Entfesselte Partnerschaften? Die Pluralisierung partnerschaftlicher Lebensformen in Westdeutschland

Achim Fischer Abteilung Kommunikation
Universität Mannheim

    Mannheimer Soziologe Professor Brüderl erbringt empirischen Nachweis für die These von der größeren Vielfalt partnerschaftlicher Lebensformen/ DFG bewilligt 2,5 Mio. Euro für den Ausbau des Forschungsprojekts

    Dass in den letzen Jahrzehnten das gängige Lebensmodell "ledig, verheiratet, zwei Kinder, verwitwet" zunehmend Konkurrenz bekommen hat, ist schon lange in aller Munde. Der empirische Nachweis für die sogenannte Pluralisierung der Lebensläufe stand jedoch bislang aus - beschränkten sich bisherige Untersuchungen doch auf die Analyse von Einzelphänomenen wie Heirat oder Scheidung und hatten nicht den gesamten Lebenslauf im Blick. Der Mannheimer Soziologe Professor Dr. Josef Brüderl konnte nun zusammen mit seinem Heidelberger Kollegen Professor Dr. Thomas Klein empirisch belegen, dass das traditionelle Lebensmodell in Westdeutschland spätestens seit den 1960er Jahren zunehmend durch alternative Muster ergänzt wird. "Die Gesellschaft ist aber nicht in eine wilde "Alles-ist-möglich"-Stimmung verfallen," erklärt Brüderl. "Es handelt sich vielmehr um eine Pluralisierung in Grenzen."

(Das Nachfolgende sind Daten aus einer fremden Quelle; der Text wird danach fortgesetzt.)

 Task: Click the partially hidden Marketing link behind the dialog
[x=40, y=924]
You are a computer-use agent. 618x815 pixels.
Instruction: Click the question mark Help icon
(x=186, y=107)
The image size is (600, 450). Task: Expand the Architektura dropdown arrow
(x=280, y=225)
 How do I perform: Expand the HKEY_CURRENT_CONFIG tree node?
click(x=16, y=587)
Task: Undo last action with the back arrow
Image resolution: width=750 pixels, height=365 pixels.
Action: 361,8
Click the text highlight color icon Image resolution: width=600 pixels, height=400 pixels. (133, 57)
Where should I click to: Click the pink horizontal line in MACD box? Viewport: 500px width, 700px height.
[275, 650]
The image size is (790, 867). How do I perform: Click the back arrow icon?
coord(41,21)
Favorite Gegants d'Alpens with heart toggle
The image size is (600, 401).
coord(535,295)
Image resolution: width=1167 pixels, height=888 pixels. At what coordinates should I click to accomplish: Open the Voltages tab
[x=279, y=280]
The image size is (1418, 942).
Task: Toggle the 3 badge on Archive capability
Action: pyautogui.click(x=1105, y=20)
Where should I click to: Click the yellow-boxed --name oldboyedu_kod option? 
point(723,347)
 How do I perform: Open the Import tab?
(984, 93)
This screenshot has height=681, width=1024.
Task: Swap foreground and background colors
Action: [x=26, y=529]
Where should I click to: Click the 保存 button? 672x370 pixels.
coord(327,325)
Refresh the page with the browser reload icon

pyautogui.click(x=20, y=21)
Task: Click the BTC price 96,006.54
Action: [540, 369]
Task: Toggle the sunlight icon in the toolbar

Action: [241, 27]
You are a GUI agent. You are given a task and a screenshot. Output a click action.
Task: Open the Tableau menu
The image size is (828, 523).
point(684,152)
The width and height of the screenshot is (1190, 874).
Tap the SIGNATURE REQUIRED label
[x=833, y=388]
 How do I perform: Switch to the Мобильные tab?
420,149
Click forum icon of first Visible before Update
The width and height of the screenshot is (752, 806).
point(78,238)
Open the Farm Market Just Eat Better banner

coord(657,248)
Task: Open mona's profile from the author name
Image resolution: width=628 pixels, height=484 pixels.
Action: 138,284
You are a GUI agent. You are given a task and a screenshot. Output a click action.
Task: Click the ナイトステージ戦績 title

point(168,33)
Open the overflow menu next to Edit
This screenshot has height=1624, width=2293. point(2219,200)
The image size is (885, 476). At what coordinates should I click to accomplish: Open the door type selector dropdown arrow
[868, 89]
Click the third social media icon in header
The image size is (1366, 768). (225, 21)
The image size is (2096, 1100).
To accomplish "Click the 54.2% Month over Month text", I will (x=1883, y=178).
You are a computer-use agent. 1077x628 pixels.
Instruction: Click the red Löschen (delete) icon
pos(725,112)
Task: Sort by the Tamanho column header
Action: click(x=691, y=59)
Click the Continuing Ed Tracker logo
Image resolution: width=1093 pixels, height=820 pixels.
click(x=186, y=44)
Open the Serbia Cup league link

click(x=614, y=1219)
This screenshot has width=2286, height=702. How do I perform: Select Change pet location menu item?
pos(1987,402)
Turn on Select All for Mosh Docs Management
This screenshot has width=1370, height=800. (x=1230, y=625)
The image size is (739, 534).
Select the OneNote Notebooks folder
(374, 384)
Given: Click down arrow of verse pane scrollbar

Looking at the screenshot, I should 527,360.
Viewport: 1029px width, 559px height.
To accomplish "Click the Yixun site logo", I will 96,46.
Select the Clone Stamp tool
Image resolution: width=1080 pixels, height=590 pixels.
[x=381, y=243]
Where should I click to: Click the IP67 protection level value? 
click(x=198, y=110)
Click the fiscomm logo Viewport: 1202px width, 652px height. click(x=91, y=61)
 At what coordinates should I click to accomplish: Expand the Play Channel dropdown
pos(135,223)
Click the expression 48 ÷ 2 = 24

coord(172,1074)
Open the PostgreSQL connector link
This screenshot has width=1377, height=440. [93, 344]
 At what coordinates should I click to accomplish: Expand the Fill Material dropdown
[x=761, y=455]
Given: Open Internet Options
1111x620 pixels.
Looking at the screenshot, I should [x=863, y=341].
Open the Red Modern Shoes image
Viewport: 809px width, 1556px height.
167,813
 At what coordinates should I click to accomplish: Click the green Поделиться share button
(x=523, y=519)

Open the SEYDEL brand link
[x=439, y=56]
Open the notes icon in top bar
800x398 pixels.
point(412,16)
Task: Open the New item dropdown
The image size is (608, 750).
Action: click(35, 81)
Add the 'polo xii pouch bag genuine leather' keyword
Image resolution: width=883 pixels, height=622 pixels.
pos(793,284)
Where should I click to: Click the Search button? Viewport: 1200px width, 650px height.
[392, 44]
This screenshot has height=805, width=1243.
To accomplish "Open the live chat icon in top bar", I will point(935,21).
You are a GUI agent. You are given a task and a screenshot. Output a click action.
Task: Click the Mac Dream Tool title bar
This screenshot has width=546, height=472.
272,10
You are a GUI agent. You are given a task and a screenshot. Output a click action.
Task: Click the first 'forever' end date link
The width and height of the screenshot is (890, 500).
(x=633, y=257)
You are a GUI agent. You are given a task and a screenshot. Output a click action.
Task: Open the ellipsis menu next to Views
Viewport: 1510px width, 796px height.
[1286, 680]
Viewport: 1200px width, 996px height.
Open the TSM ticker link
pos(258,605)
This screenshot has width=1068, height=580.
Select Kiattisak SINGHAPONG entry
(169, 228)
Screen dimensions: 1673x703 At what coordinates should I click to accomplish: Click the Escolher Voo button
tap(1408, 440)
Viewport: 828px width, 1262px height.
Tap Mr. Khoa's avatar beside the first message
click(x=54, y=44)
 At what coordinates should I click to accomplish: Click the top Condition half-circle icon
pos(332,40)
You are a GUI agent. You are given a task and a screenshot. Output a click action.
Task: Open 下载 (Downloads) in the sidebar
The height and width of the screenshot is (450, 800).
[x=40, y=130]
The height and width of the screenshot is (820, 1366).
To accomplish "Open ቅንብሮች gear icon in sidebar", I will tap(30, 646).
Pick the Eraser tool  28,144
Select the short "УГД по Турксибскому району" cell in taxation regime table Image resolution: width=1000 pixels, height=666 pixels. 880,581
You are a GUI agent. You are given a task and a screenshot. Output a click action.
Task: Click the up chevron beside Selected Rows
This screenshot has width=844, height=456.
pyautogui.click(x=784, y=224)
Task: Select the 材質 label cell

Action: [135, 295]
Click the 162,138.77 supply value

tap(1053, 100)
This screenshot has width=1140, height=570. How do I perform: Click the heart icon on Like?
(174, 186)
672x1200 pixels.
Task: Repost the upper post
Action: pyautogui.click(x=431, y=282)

    Auf Basis von über 5000 Datensätzen konnten die beiden Wissenschaftler Brüderl und Klein nachweisen, dass die Zahl der von ihnen berücksichtigten sogenannten Lebensformtypen - ledig, verheiratet, verwitwet, wiederverheiratet, getrennt, eheähnliche Gemeinschaft - in den letzen vierzig Jahren kontinuierlich angestiegen ist. Ihre Untersuchungen bestätigen darüber hinaus die Annahmen, dass die Ehe als dominante Lebensform insgesamt an Gewicht verloren hat: Waren bei den in den 1950ern Geborenen bereits 70% im Alter von 30 Jahren in erster Ehe verheiratet, sind es bei den 1960ern nur noch 54% und bei den 1970ern 44%. Im Gegenzug erfreuen sich Single-Dasein und "wilde Ehe" steigender Beliebtheit, ohne sich jedoch ihrerseits zum dominanten Muster auszubilden: So ist beispielsweise die Zahl der heute dreißigjährigen Singles im Vergleich zur Generation der in den 1950ern Geborenen von 21% auf 38% um 17 Prozentpunkte gestiegen. Wer heute dennoch heiratet, lässt sich dafür mehr Zeit als früher: Das Heiratsalter ist gestiegen, d.h. das Timing für den Übergang vom Ledigenstatus in die Erstehe gestaltet sich variabler, und immer mehr Paare leben bereits vor der Trauung zusammen.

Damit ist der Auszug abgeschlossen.